Ceterum censeo Morbillivirum esse eradicandum.
TompaDompa from Sweden Since: Jan, 2012
#96: May 21st 2023 at 8:50:48 PM

Watched The Last of Sheila, a 1973 Murder Mystery, with a couple of friends. We all rather liked it, though it's hard to deny that it's rather dated. For one thing, the characters are all Hollywood people or at least Hollywood-adjacent (director, screenwriter, agent, and so on) and make a lot of contemporary references. I had to "translate"/explain a few of them. For another, being a child molester is treated as a shameful secret but not really as a big deal. And of course the outfits and hairstyles just scream 1970s.

The film has a great cast with among others James Mason—one of my favourite actors even if he's a bit past his prime in this film—and Ian McShane way before he made it big. And the screenplay was co-written by Anthony Perkins, of all people. There's a lot of talent involved here, is what I'm saying.

The movie takes a fair while to get going, but when it does, it really does. As discussed above, I prefer it when I can't figure out the solution to murder mysteries. In that respect, this film was just perfect—we caught several of the clues, even most of them, way ahead of the resolution and even paused the movie to discuss it but couldn't quite figure out how it all fit together. A strong recommendation for any fans of the genre from me.

Ceterum censeo Morbillivirum esse eradicandum.
gropcbf from France Since: Sep, 2017
#97: May 24th 2023 at 10:29:29 AM

I also watched it lately, I also enjoyed the use of clues and foreshadowing.

As a bonus the action is set near my place, so I knew most places (and of course it is funnier when you notice something that is inconsistent with your local knowledge).

(On the other hand some of the references were probably lost on me).

electricmastro Since: Apr, 2015
#98: Jun 15th 2023 at 10:46:40 PM

Watched American Graffiti. Nice little slice of life movie. The most outrageous scene would def have to be that store robbery one. Either that or the car crash. Seriously. [lol]
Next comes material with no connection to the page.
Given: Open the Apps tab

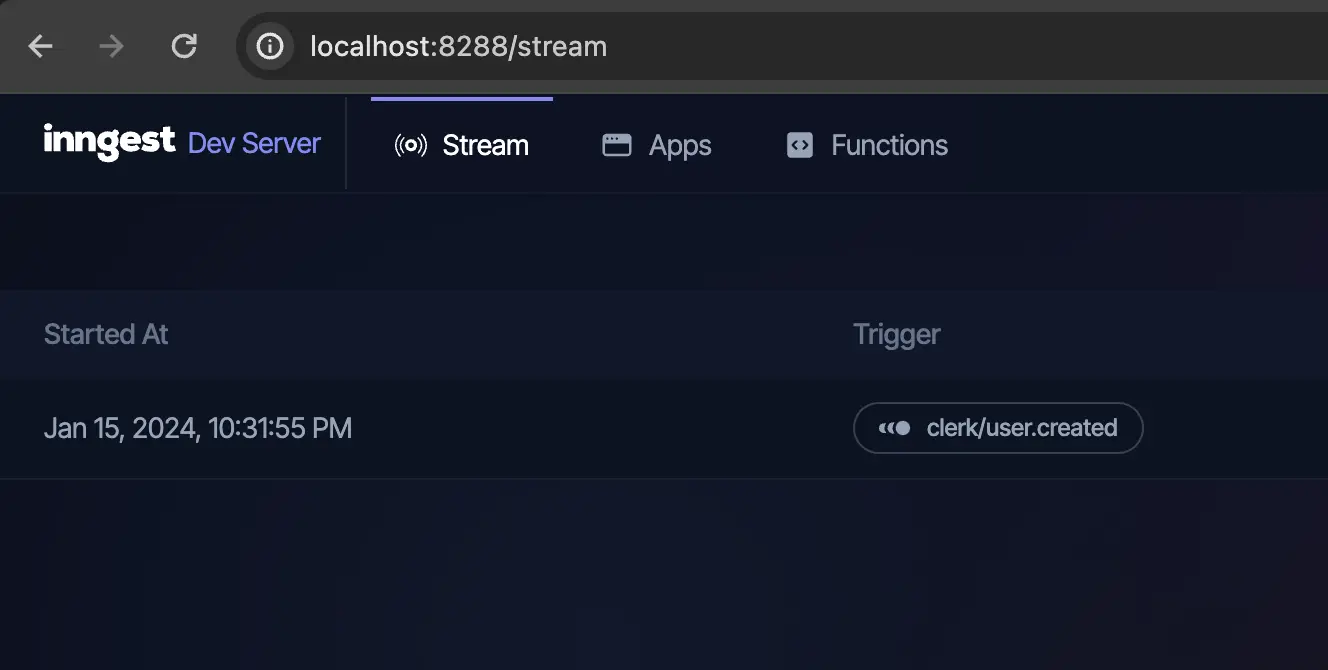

TompaDompa from Sweden Since: Jan, 2012
#99: Oct 15th 2023 at 9:32:35 PM

Watched John Carpenter's Dark Star (1974). It's supposed to be something of a Cult Classic, though I can't say I particularly liked it. The special effects and hairstyles date the movie heavily, which I guess is part of the charm. For me, the main problem was the pacing. I read afterwards that a whole bunch of additional footage was shot in order to bring the movie to feature length, and it certainly feels that way. I did however really like the climax where they have to convince the (for some reason sentient) malfunctioning bomb not to explode and kill them all. It would probably have been better to just make it a short film instead.

Ceterum censeo Morbillivirum esse eradicandum.
MDLuder Since: May, 2022
#100: Oct 23rd 2023 at 6:38:46 PM

[up]If you can watch the student film the theatrical film was expanded from I recommend it because I thought it was better paced.